> [PASSAGE PROVIDED]:
- Opening Delimiter -
Perpetually hungry, worms are strategic when it comes to searching for food. The microscopic roundworm Caenorhabditis elegans, or C. elegans, is known to spend up to 20 minutes seeking out snacks in its immediate surroundings before endeavoring to look elsewhere. Now, Rockefeller scientists have identified circuits in the C. elegans brain that underlie this behavior. In a new study, published in Neuron, the researchers describe neural mechanisms responsible for local search, showing that this response can be triggered by either smell- or touch-related cues.
Looking for grub in all the wrong places
C. elegans feed on bacteria. And when their environment is teeming with edible microbes, they needn’t move much to remain sated. But when food availability decreases, the worms start wiggling around a bit. First, they extensively search the area in which they last encountered sustenance, circling a small region for 10 to 20 minutes. Eventually, however, the worms widen their search perimeter—a strategy that resembles, and is possibly related to, some aspects of human behavior.
“If you lose your keys, you first search locally: in your wallet, then in your coat, and other nearby places. And you do this repeatedly,” says Cori Bargmann, the Torsten N. Wiesel Professor. “But if that doesn’t work, at some point you begin searching a broader area.”
- Closing Delimiter -
> [LISTED ENTRIES]:
- Opening Delimiter -
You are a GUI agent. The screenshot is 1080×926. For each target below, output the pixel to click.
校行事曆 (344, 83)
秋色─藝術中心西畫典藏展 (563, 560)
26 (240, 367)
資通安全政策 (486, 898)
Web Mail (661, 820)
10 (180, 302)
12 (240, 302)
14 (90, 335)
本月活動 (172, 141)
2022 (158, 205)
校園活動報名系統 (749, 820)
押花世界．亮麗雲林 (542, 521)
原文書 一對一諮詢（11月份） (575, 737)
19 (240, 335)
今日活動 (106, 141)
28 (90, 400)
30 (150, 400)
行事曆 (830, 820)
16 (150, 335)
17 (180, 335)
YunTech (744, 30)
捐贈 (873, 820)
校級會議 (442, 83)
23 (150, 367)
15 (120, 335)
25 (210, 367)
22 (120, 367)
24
- Closing Delimiter -
> [ASSIGNMENT]:
Please write out the worm food-search passage from "Looking for grub" up to and including "of human behavior.".

> [EXERCISE OUTPUT]:
Looking for grub in all the wrong places
C. elegans feed on bacteria. And when their environment is teeming with edible microbes, they needn’t move much to remain sated. But when food availability decreases, the worms start wiggling around a bit. First, they extensively search the area in which they last encountered sustenance, circling a small region for 10 to 20 minutes. Eventually, however, the worms widen their search perimeter—a strategy that resembles, and is possibly related to, some aspects of human behavior.